- United States
- N.Y.
- Letter
I urge you not to reauthorize Section 702 of the Foreign Intelligence Surveillance Act without meaningful reforms to protect Americans’ civil liberties.
Section 702 authorizes warrantless collection of communications from non‑U.S. persons overseas, but it routinely results in the acquisition and later search of Americans’ communications. That capability has been used to surveil journalists, activists, political speakers, and immigrant communities, and oversight reports show ongoing violations and risky uses. Congress must end warrantless “backdoor” searches of Americans’ data collected under Section 702 by requiring a warrant or individualized Title I FISA order before querying communications that belong to U.S. persons. Congress must also close the “data broker” loophole that allows agencies to acquire detailed location and behavioral datasets from commercial brokers without ordinary judicial process. These reforms are essential to prevent warrantless domestic surveillance and misuse by immigration and law‑enforcement agencies.

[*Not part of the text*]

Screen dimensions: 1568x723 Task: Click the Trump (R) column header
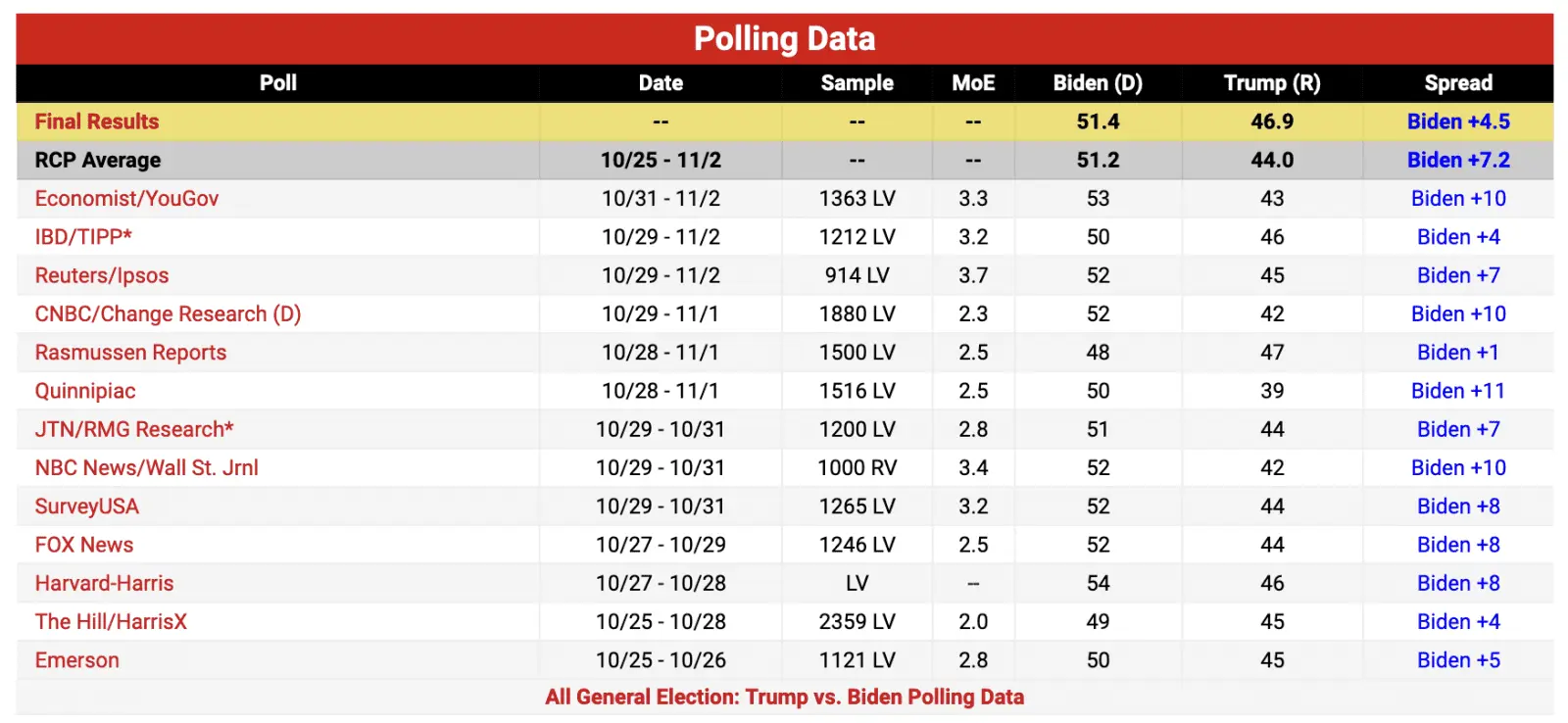click(x=1272, y=83)
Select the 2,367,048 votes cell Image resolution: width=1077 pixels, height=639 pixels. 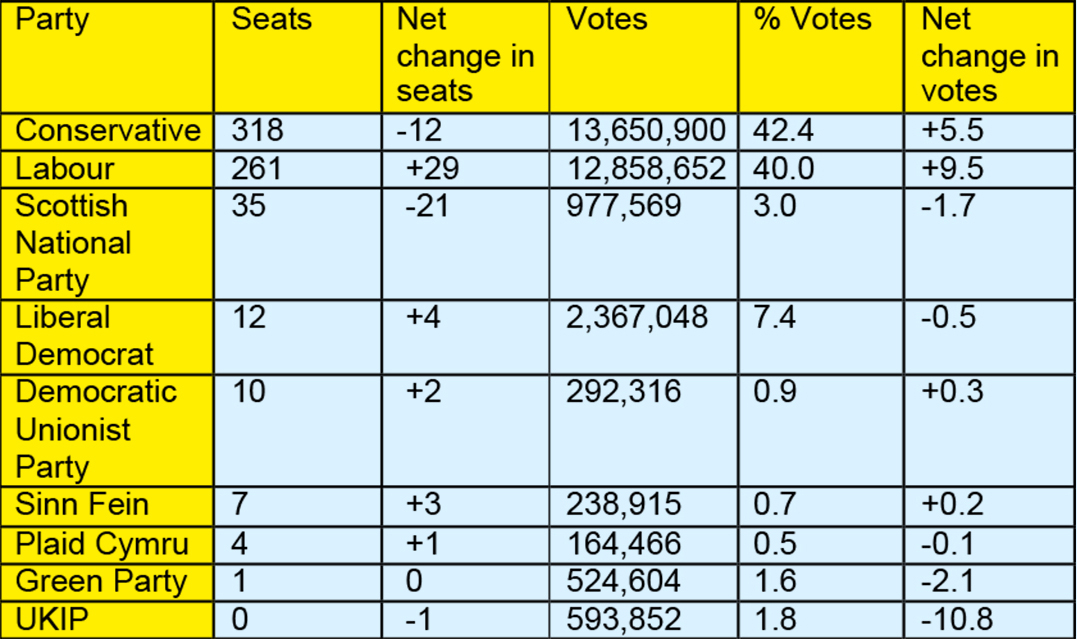[x=644, y=337]
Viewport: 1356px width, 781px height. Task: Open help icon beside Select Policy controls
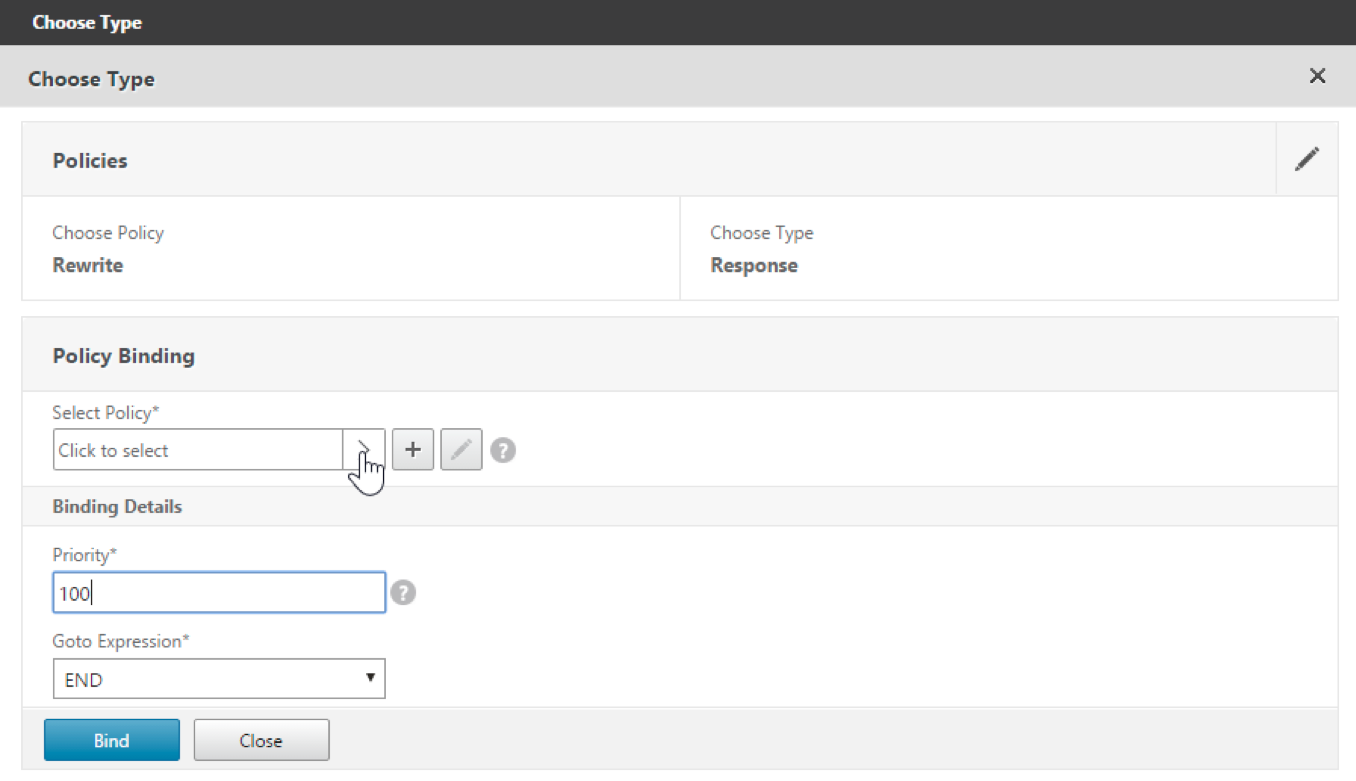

Please oppose any clean reauthorization and support legislation such as the Government Surveillance Reform Act (or equivalent safeguards) that limits bulk collection, restricts access to queried data, increases transparency, and strengthens oversight and civil‑liberties protections. Reauthorizing Section 702 without these changes would leave intact powers that can be combined with commercial data and post‑collection queries to bypass Fourth Amendment protections.
Thank you for defending both national security and the constitutional privacy rights of people in our district.